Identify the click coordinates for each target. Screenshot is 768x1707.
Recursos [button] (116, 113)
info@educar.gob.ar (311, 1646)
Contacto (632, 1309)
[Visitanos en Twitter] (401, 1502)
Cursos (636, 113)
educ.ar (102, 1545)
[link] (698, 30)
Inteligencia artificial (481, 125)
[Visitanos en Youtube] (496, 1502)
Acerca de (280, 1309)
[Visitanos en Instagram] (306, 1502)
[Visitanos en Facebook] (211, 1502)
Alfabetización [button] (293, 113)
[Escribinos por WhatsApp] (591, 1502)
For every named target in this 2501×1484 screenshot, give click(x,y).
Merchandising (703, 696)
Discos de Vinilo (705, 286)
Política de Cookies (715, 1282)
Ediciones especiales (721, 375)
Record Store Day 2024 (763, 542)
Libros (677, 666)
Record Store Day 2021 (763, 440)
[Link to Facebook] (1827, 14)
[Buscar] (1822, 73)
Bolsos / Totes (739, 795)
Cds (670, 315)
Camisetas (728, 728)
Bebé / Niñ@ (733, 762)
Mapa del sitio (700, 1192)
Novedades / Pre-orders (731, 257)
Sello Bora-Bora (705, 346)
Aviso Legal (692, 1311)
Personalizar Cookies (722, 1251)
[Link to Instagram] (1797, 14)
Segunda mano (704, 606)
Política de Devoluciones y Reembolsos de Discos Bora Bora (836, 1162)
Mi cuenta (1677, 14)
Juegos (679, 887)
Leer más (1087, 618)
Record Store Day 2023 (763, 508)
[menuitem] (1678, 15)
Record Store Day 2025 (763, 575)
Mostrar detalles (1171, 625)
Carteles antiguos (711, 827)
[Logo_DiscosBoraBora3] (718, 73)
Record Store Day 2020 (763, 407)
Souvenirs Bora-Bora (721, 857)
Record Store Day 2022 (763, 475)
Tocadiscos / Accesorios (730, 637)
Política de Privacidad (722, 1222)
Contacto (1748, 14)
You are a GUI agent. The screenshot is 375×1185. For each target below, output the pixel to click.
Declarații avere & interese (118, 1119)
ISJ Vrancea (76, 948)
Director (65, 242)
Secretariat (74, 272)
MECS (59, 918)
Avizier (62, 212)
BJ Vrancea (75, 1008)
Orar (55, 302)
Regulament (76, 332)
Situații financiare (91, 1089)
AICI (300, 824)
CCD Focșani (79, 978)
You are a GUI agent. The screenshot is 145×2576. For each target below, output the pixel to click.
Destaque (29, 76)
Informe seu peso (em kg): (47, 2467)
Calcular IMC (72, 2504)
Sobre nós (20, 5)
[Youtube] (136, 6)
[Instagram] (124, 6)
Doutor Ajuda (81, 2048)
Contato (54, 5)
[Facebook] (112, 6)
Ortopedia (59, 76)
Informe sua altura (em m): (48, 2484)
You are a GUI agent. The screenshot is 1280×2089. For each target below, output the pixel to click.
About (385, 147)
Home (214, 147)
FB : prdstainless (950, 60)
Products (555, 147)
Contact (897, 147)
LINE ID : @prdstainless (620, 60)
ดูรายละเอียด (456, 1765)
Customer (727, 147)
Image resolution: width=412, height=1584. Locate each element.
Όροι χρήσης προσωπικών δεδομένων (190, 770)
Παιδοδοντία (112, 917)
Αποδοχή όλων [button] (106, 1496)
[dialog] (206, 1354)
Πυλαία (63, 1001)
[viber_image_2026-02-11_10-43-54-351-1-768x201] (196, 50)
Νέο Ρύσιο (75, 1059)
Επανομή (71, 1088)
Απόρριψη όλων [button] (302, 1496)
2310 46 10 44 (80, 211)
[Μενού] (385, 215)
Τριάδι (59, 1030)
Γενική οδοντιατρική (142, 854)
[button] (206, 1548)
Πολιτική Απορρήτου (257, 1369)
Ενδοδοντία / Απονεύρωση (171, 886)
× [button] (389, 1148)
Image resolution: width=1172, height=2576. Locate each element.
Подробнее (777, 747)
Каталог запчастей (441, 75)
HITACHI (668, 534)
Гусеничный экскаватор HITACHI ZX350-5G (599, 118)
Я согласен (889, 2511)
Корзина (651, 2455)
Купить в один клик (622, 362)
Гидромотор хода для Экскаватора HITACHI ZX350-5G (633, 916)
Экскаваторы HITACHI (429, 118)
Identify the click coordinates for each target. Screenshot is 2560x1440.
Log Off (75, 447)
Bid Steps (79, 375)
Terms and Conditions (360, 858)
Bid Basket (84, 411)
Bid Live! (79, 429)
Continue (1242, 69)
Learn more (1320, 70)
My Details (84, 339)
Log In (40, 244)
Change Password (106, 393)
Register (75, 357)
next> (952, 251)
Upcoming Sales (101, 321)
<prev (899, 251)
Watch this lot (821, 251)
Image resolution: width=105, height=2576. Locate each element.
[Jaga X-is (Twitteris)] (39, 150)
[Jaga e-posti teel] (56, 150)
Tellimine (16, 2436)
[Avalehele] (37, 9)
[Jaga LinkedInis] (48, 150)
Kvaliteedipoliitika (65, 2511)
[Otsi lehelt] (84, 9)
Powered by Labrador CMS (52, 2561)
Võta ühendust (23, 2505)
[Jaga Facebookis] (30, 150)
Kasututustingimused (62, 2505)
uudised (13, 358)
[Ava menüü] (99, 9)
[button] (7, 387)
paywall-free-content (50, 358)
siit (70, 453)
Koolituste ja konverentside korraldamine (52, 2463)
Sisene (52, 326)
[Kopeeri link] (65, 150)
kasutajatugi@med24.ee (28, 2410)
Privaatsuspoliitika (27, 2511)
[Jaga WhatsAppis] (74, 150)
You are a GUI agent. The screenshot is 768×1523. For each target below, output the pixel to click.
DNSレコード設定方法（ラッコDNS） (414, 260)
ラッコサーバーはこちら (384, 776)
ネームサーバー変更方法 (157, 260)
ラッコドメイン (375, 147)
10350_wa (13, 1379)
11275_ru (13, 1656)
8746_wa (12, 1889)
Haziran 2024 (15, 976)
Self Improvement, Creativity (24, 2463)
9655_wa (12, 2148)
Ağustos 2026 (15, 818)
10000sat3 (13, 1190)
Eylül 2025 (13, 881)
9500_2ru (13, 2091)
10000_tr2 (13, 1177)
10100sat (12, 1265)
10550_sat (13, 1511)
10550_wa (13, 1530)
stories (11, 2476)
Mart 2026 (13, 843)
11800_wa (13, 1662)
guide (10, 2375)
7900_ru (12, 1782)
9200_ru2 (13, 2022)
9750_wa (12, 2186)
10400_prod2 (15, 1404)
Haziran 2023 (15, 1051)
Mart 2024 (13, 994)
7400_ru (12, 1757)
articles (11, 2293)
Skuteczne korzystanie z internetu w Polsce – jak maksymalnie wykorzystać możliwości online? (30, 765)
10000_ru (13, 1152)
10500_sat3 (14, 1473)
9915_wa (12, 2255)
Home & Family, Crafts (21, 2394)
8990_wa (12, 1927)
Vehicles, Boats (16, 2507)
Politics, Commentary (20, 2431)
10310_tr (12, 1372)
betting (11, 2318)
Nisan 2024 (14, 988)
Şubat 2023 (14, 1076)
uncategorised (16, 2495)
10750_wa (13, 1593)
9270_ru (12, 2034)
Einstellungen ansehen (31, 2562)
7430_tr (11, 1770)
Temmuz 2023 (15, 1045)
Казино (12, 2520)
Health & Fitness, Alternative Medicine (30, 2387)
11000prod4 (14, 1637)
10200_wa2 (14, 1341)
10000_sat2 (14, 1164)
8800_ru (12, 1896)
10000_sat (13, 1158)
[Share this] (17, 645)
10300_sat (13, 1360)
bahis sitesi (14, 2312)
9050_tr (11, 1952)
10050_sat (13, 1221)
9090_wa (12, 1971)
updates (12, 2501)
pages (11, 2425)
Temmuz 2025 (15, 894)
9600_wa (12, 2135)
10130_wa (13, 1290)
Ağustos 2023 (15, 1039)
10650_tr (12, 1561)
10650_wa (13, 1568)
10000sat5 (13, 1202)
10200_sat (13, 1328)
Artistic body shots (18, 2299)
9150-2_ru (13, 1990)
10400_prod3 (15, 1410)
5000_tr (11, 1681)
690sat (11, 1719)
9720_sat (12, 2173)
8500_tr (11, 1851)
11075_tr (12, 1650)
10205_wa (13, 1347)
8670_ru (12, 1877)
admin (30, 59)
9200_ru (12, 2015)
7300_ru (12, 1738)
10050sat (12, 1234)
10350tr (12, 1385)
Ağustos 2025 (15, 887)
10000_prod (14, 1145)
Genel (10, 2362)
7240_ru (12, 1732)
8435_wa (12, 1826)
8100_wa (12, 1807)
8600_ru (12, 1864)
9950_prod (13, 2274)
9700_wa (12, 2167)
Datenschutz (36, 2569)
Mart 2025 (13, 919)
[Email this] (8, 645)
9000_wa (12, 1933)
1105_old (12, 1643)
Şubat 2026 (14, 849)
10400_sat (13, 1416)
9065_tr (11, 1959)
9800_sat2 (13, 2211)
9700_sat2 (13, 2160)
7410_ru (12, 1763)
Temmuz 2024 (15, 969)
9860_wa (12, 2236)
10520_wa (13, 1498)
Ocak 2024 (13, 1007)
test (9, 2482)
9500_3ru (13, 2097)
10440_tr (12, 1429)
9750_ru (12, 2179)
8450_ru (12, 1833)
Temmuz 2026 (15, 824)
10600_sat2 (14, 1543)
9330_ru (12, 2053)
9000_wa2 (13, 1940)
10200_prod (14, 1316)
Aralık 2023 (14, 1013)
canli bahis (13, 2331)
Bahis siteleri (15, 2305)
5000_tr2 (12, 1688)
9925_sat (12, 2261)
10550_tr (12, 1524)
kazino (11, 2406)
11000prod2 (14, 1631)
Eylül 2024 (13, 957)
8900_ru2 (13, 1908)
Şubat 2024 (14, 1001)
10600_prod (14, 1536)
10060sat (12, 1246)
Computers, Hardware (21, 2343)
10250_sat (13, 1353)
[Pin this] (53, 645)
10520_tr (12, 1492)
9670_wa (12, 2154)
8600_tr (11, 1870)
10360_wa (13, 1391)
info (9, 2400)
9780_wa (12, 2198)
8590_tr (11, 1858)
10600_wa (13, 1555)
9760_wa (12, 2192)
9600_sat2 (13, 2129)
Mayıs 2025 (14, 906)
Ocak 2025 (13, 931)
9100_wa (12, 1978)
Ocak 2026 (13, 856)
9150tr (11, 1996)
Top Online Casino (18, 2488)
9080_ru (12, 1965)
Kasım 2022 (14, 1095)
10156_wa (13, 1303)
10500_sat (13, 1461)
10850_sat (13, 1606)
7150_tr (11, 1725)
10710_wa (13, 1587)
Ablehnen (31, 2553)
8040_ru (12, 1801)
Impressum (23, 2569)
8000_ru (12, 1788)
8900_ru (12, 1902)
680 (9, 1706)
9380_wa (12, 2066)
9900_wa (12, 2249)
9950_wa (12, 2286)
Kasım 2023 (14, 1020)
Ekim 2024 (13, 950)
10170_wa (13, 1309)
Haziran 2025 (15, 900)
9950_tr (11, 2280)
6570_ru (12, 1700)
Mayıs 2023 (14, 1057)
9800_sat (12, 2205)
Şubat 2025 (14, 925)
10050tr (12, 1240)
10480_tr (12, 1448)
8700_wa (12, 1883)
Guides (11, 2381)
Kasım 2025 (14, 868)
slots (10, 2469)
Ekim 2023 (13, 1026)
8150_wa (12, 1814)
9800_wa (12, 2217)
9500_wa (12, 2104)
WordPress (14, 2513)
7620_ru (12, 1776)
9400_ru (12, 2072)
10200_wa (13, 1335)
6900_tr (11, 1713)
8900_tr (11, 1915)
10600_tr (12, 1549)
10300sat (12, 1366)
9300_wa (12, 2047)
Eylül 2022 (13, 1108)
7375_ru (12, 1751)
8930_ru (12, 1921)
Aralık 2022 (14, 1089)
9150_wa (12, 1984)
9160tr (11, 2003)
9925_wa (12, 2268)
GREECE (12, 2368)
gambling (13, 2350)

= = = =

__EXERCISE BRIEF__
A bare number is the whole answer: how many lines in the entries contain "Temmuz"?

__RESULT OF THE EXERCISE__
4